ISIS continues to pose ideological threat

ISIS continues to pose ideological threat

Former Iraqi prime minister on Thursday warned that though defeated territorially, the Islamic State (ISIS) continues to pose a threat as an ideology.

Speaking at the second annual Erbil Forum, Haider al-Abadi, stated that “ISIS as an ideology still exists. You cannot overcome an ideology with guns,” referring to the fact that the jihadist group was declared militarily defeated in 2017.

“The population assumed that the threat of ISIS disappeared, but it didn’t. ISIS remained dangerous until we smacked their heads in Mosul,” Abadi stated.

ISIS seized large swathes of Iraqi and Syrian territory in 2014 and declared a so-called “caliphate.” While the group was declared territorially defeated in Iraq in 2017, it still continues to pose serious security risks through hit-and-run attacks, bombings, and abductions across several provinces.

The terror group is particularly active in the disputed territories between Erbil and Baghdad, stretching across several provinces including Kirkuk, Salahaddin, and Diyala.

Over 200 ISIS fighters were killed in Iraq in 2022, Major General Tahsin al-Khafaji, spokesperson for the Joint Operations Command, told Rudaw late December.

“The country requires a unified vision and we need the best people to come enact upon that vision,” Abadi said when touching upon the economic and political changes Iraq faces.

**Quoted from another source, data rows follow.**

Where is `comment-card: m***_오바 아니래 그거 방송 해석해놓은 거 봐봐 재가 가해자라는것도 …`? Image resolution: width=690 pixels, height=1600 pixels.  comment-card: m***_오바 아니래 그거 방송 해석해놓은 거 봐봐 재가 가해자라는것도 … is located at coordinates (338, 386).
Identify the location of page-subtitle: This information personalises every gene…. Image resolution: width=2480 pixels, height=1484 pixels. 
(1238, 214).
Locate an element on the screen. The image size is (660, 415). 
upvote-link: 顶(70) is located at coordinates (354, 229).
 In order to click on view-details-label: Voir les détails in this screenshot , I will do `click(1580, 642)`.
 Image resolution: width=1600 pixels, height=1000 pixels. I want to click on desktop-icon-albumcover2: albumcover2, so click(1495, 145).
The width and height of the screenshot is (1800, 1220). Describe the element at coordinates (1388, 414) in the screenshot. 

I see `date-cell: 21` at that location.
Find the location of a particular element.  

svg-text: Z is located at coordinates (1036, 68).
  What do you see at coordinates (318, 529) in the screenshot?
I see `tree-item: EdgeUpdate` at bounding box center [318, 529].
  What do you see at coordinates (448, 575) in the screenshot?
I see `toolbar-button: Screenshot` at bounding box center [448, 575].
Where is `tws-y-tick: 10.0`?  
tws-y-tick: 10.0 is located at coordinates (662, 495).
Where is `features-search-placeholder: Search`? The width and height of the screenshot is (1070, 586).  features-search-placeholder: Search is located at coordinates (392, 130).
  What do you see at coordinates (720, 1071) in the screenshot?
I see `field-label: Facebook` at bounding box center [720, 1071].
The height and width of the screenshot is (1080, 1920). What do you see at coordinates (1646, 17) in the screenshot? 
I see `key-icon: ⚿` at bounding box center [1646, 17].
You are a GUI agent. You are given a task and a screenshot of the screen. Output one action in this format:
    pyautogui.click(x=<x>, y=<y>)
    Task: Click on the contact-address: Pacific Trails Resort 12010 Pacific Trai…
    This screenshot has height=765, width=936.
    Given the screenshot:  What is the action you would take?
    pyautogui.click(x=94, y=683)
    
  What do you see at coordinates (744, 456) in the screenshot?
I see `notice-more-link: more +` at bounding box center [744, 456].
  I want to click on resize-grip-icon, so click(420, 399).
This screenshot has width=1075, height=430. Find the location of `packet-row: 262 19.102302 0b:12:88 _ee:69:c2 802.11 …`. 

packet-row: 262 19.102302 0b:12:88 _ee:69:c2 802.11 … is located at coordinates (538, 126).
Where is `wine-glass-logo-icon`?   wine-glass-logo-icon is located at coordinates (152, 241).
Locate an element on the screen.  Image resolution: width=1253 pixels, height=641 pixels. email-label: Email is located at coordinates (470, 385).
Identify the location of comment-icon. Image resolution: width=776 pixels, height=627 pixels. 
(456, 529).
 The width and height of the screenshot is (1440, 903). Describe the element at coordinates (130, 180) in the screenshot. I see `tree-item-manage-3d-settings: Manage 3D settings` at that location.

“If we as a collective do not change ourselves, nobody else from the outside world will come and change us,” Abadi added. “The change has to come from the ballot boxes.”

Snap parliamentary elections were held last October, resulting in a victory for prominent Shia cleric Muqtada al-Sadr. After failing to gather support to form a government, the Sadrist bloc consisting of 73 MPs resigned from parliament in June.

Months of political stalemate followed and the peak of tension between the rival Shiite factions manifested into deadly clashes in September which left at least 30 people dead, marking the worst violence the capital had witnessed in years.

“This was a political decision via a political movement, but the basic constraint was posed by the constitution,” the former Iraqi premier said regarding the withdrawal of the Sadrist Movement from the Iraqi political process.

Abadi also touched upon the instability of the Iraqi dinar on the exchange market. Iraq earlier in February restored the exchange rate of the IQD-USD to 1,300 per dollar, the highest value of the dinar since 2020, amid a depreciation of the dinar leading to a surge in prices of basic goods and protests by Iraqi citizens.

“The issue of exchange rates is very dangerous. As a prime minister, I was supporting the stable exchange rate because if you decrease the exchange rate, people will benefit … but this does not work alone,” Abadi said as the Iraqi dinar oversees a devaluation.

The drop of the Iraqi dinar value was attributed to corruption, smuggling dollars out of Iraq, and pressure from the United States.

“My vision is that we should have an open market, of course this open market requires auditing and monitoring … you need to have a monitoring system and follow up with the people who smuggle US dollars,” he added.